WHAT YOU NEED TO DO: The exercise calls for every entry that follows to be repeated exactly.

─── PROVIDED RECORDS

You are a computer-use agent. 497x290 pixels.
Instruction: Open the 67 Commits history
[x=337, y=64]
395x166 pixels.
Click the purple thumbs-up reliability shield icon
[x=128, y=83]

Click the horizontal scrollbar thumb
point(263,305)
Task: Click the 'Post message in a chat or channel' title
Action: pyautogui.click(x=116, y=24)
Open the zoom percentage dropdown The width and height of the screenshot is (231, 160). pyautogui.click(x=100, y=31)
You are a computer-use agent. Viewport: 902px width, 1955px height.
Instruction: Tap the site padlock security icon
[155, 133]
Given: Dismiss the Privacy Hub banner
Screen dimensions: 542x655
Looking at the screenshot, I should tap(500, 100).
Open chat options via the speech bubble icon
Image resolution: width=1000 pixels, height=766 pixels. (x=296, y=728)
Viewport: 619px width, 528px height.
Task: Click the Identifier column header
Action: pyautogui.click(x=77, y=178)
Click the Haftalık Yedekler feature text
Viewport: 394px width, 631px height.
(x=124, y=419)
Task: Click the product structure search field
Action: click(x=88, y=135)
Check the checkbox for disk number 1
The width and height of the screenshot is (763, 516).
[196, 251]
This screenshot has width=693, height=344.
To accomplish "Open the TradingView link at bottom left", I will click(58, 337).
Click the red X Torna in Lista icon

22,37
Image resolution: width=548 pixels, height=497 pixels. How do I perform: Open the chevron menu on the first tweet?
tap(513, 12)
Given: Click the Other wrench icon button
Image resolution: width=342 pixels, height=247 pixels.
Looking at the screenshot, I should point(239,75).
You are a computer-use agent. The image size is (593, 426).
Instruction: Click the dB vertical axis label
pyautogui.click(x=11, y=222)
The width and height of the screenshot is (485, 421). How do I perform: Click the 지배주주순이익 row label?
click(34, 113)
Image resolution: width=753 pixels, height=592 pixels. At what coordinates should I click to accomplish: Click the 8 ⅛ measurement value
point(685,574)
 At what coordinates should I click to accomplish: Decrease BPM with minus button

──────

EXERCISE OUTPUT:
You are a computer-use agent. 497x290 pixels.
Instruction: Open the 67 Commits history
[x=337, y=64]
395x166 pixels.
Click the purple thumbs-up reliability shield icon
[x=128, y=83]

Click the horizontal scrollbar thumb
point(263,305)
Task: Click the 'Post message in a chat or channel' title
Action: pyautogui.click(x=116, y=24)
Open the zoom percentage dropdown The width and height of the screenshot is (231, 160). pyautogui.click(x=100, y=31)
You are a computer-use agent. Viewport: 902px width, 1955px height.
Instruction: Tap the site padlock security icon
[155, 133]
Given: Dismiss the Privacy Hub banner
Screen dimensions: 542x655
Looking at the screenshot, I should tap(500, 100).
Open chat options via the speech bubble icon
Image resolution: width=1000 pixels, height=766 pixels. (x=296, y=728)
Viewport: 619px width, 528px height.
Task: Click the Identifier column header
Action: pyautogui.click(x=77, y=178)
Click the Haftalık Yedekler feature text
Viewport: 394px width, 631px height.
(x=124, y=419)
Task: Click the product structure search field
Action: click(x=88, y=135)
Check the checkbox for disk number 1
The width and height of the screenshot is (763, 516).
[196, 251]
This screenshot has width=693, height=344.
To accomplish "Open the TradingView link at bottom left", I will click(58, 337).
Click the red X Torna in Lista icon

22,37
Image resolution: width=548 pixels, height=497 pixels. How do I perform: Open the chevron menu on the first tweet?
tap(513, 12)
Given: Click the Other wrench icon button
Image resolution: width=342 pixels, height=247 pixels.
Looking at the screenshot, I should point(239,75).
You are a computer-use agent. The image size is (593, 426).
Instruction: Click the dB vertical axis label
pyautogui.click(x=11, y=222)
The width and height of the screenshot is (485, 421). How do I perform: Click the 지배주주순이익 row label?
click(34, 113)
Image resolution: width=753 pixels, height=592 pixels. At what coordinates should I click to accomplish: Click the 8 ⅛ measurement value
point(685,574)
 At what coordinates should I click to accomplish: Decrease BPM with minus button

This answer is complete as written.